This lesson is in the early stages of development (Alpha version)

Running Example Code on a Cluster

Overview

Teaching: 30 min
Exercises: 20 min
Questions
  • How can we get our (or others’) code running on an HPC resource?

Objectives
  • Explain what MPI is used for.

  • Load and use software package modules.

  • Compile and run an MPI program.

  • Build and submit a batch submission script for an MPI program.

  • Describe what happens if we specify too few resources in a job script.

We’ve seen in the previous episode how to use a job scheduler on an HPC system to submit basic jobs to a cluster. Now, let’s apply what we’ve learned to some pre-existing “real” code.

Let’s assume we’re a researcher who has inherited some code from a colleague that we wish to run on an HPC cluster resource. It’s been developed to run on multiple processor cores on a machine, and in time, we wish to understand how well this code is able to take advantage of more cores, but first we need to get it running on the cluster. First, we’ll obtain the code and get it running locally, before creating a job script to submit it to our Slurm cluster.

Introduction to a Code Example

Our colleague’s code is a trapezoid implementation for calculating π, and can be found at https://github.com/DiRAC-HPC/HPC-Skills-Pi. Ordinarily, we’d expect code wish to run on an HPC resource to be more complex to make the most out of such resources, but for the purposes of this lesson, and to ensure our execution times are reasonable, we’ll use this instead.

Fortunately our colleague has implemented this code using MPI, which allows it to take advantage of multiple CPU cores on a machine whilst it is running.

How is our program parallelised?

Our π program uses the popular Message Passing Interface (MPI) standard to enable communication between each of the parallel portions of code, running on separate CPU cores. It’s been around since the mid-1990’s and is widely available on many operating systems. MPI also is designed to make use of multiple cores on a variety of platforms, from a multi-core laptop to large-scale HPC resources such as those available on DiRAC. There are many available tutorials on MPI.

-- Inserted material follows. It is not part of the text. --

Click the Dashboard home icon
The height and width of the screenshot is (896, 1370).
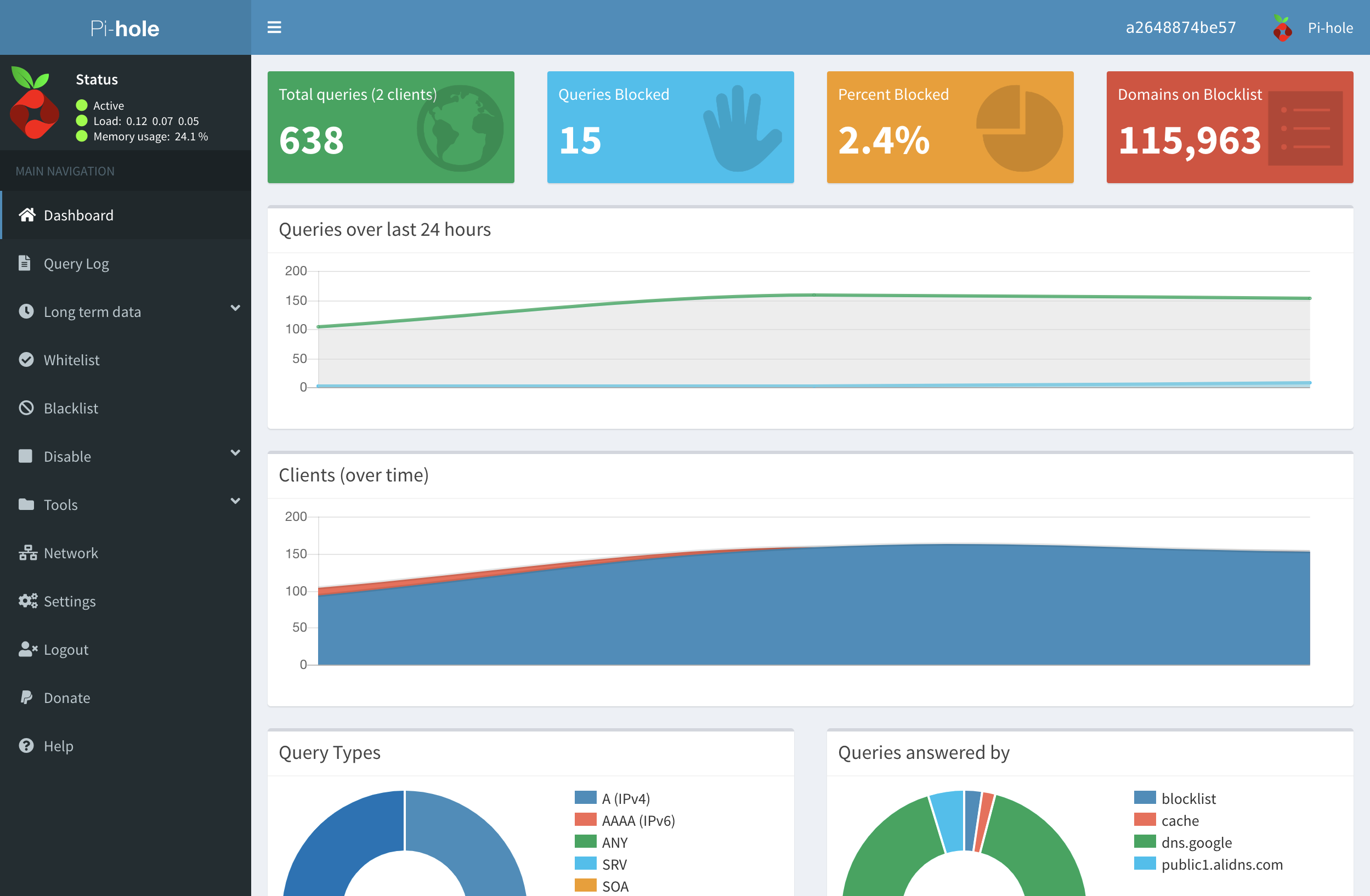[x=26, y=215]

Let’s take a look at the code. Whilst logged into our HPC resource, clone the repo whilst in your home directory, e.g.

$ cd
$ git clone https://github.com/DiRAC-HPC/HPC-Skills-Pi

You’ll find the following in the Scaling/MPI subdirectory:

If we take a look at the script (e.g. by doing cat run.sh), we can see it uses mpicc -o pi mpi_pi.c to compile it. Once compiled, we should be able to run it. So let’s try to compile it manually:

$ mpicc -o pi mpi_pi.c
bash: mpicc: command not found...

Interestingly, it cannot seem to find the compiler. So how do we get access to one?

Setting up an Environment to Run our Code

On a typical high-performance computing system, it is seldom the case that the software we want to use is available when we log in. It is installed, but we will need to “load” it before it can run. These packages could be programming language compilers or interpreters, development frameworks or distributions, software packages, or libraries.

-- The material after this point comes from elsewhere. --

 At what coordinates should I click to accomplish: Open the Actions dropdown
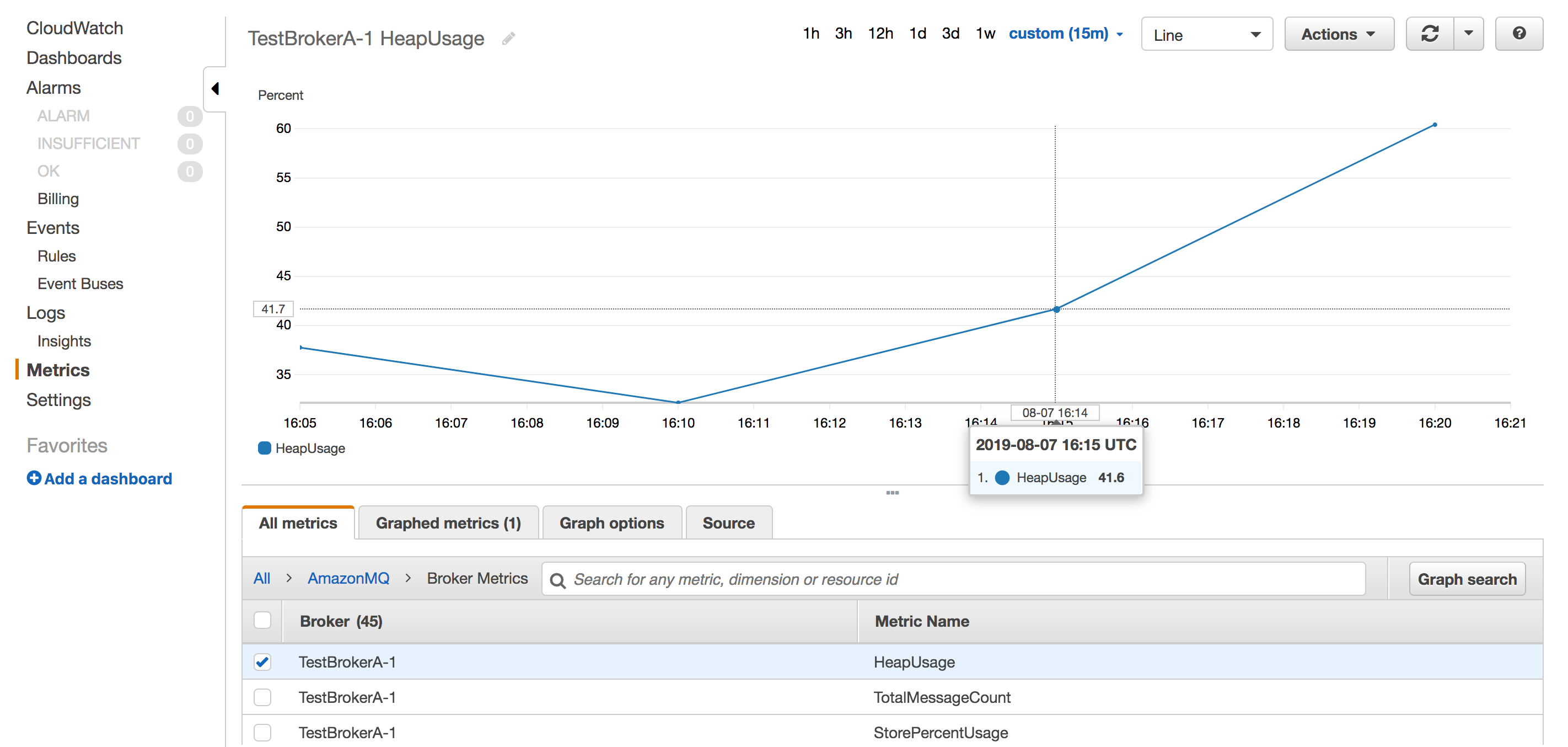coord(1339,34)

A common question is why aren’t all these software features accessible immediately? A key reason is that different pieces of software sometimes require different versions of software and libraries. By using a system of modules, where each is a self-contained configuration of a software or library package, we can load up a particular software’s dependencies explicitly, which avoids any confusion or incompatibility problems. In addition, any dependencies of these modules are also loaded automatically. It also means we can test software against different package versions and implementations separately in a straightforward manner, again, avoiding any confusion as to what is actually being used in any instance. Hence many HPC systems support the loading and unloading of such modules on demand.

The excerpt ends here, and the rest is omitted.